• _Dataset entries_
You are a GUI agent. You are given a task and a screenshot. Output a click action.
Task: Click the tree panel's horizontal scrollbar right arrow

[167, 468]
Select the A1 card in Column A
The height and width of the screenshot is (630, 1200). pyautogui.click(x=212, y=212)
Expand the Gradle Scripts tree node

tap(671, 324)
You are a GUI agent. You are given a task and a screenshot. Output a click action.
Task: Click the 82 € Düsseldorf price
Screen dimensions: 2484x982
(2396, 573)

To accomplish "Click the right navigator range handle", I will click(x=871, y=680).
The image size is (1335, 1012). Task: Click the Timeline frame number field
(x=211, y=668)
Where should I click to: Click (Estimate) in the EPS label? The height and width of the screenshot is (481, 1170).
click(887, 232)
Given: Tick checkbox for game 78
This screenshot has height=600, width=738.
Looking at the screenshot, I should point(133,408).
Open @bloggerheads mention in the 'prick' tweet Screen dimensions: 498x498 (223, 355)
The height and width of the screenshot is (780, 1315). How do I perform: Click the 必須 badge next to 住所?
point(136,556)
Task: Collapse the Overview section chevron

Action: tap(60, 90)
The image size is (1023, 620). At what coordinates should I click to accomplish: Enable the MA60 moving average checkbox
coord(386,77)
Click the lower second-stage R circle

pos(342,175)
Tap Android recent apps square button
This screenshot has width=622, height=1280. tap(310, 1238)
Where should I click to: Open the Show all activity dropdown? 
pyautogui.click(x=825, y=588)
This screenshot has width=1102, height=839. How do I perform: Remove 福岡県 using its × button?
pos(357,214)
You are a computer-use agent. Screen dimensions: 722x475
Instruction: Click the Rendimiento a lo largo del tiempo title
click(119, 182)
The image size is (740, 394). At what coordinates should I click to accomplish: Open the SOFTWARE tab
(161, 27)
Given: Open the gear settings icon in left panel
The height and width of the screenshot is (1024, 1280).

• _TASK REQUIREMENTS_
Copy the entries above exactly, but only from the line holding "Where should I click to: Click" through the line holding "Given: Open the", both included.

• _TASK ANSWER_
Where should I click to: Click (Estimate) in the EPS label? The height and width of the screenshot is (481, 1170).
click(887, 232)
Given: Tick checkbox for game 78
This screenshot has height=600, width=738.
Looking at the screenshot, I should point(133,408).
Open @bloggerheads mention in the 'prick' tweet Screen dimensions: 498x498 (223, 355)
The height and width of the screenshot is (780, 1315). How do I perform: Click the 必須 badge next to 住所?
point(136,556)
Task: Collapse the Overview section chevron

Action: tap(60, 90)
The image size is (1023, 620). At what coordinates should I click to accomplish: Enable the MA60 moving average checkbox
coord(386,77)
Click the lower second-stage R circle

pos(342,175)
Tap Android recent apps square button
This screenshot has width=622, height=1280. tap(310, 1238)
Where should I click to: Open the Show all activity dropdown? 
pyautogui.click(x=825, y=588)
This screenshot has width=1102, height=839. How do I perform: Remove 福岡県 using its × button?
pos(357,214)
You are a computer-use agent. Screen dimensions: 722x475
Instruction: Click the Rendimiento a lo largo del tiempo title
click(119, 182)
The image size is (740, 394). At what coordinates should I click to accomplish: Open the SOFTWARE tab
(161, 27)
Given: Open the gear settings icon in left panel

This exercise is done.